BEGIN Data for this exercise

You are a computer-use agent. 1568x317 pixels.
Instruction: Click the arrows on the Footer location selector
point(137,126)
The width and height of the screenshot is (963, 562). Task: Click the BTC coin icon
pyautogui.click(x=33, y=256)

END Data for this exercise
BEGIN Data for this exercise

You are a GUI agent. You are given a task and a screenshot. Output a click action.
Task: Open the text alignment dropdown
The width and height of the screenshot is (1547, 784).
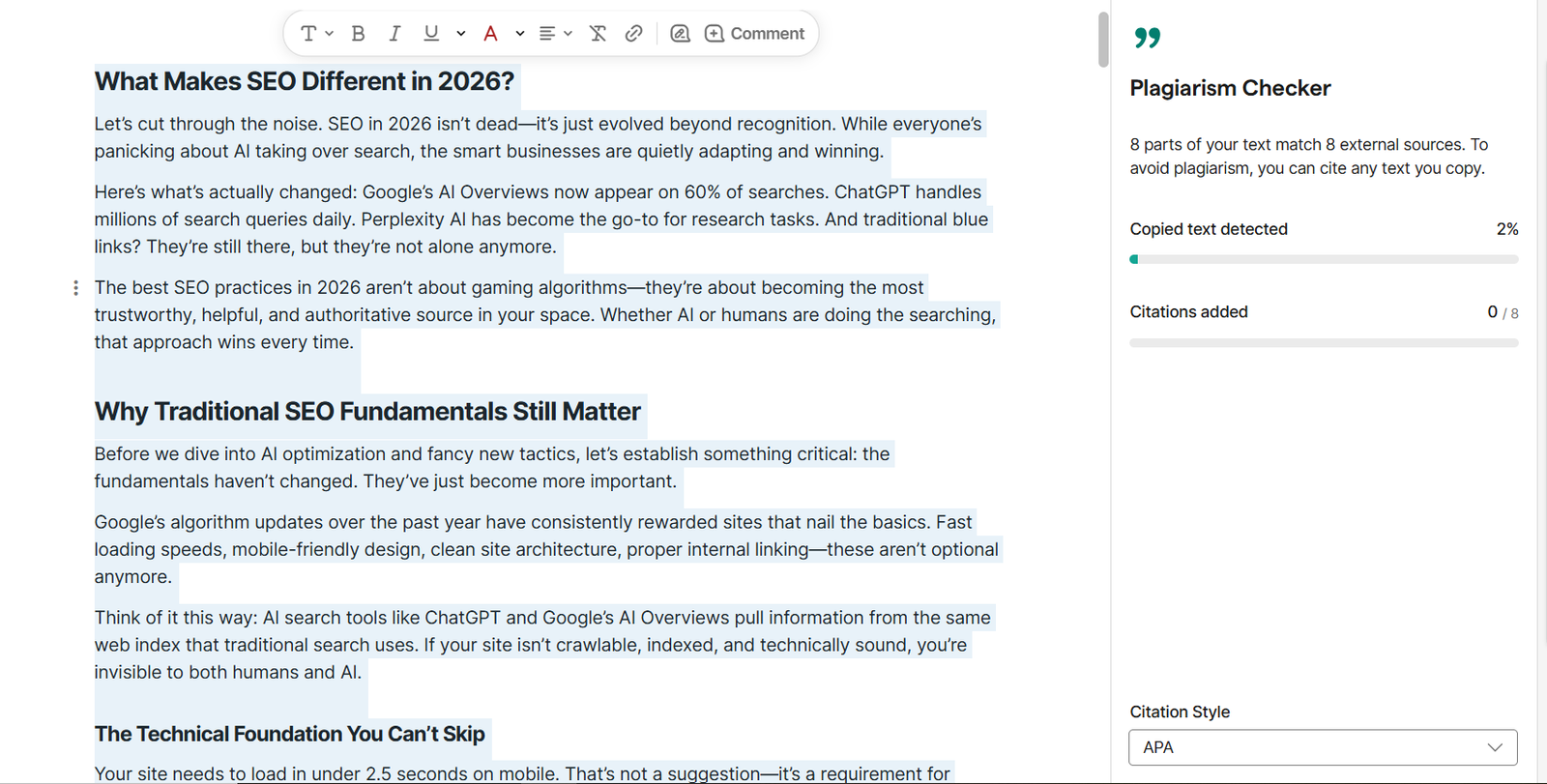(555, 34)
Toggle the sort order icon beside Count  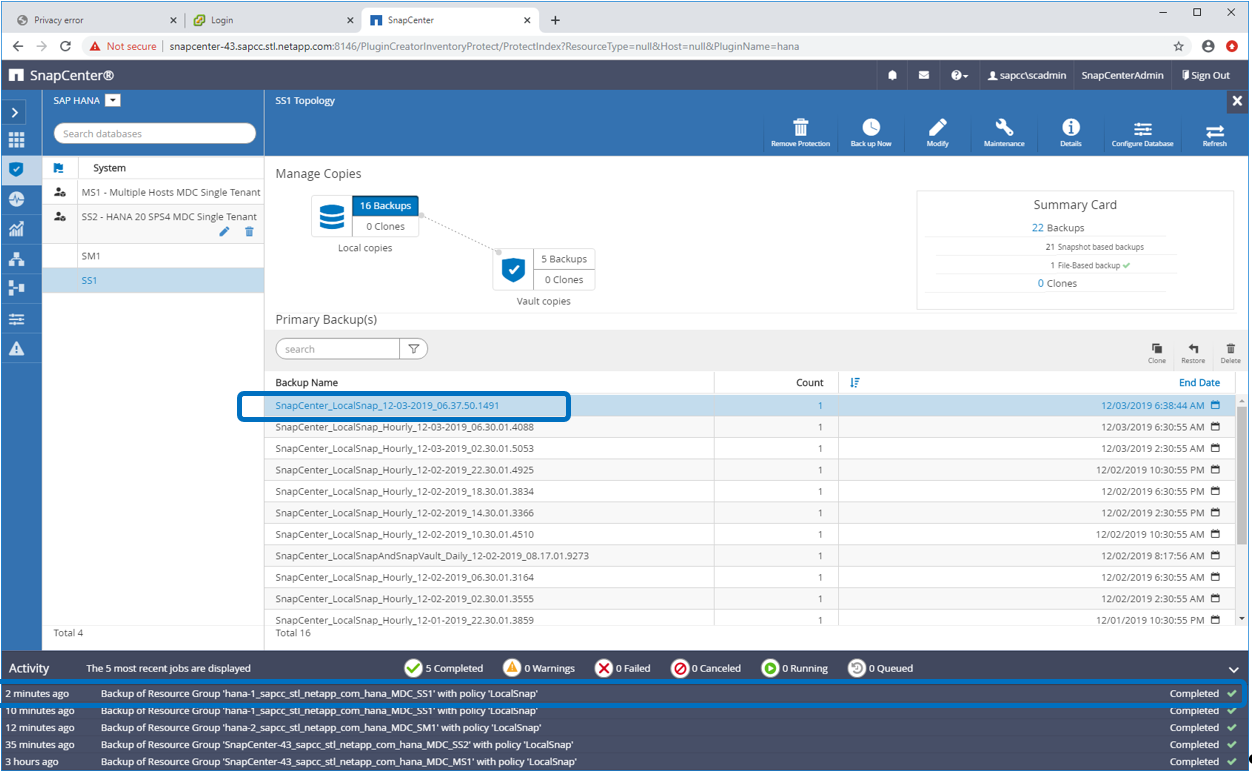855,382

END Data for this exercise

= Problem description =
Return every line of the records in which the word "agent" is found.

= Answer to the problem =
You are a computer-use agent. 1568x317 pixels.
You are a GUI agent. You are given a task and a screenshot. Output a click action.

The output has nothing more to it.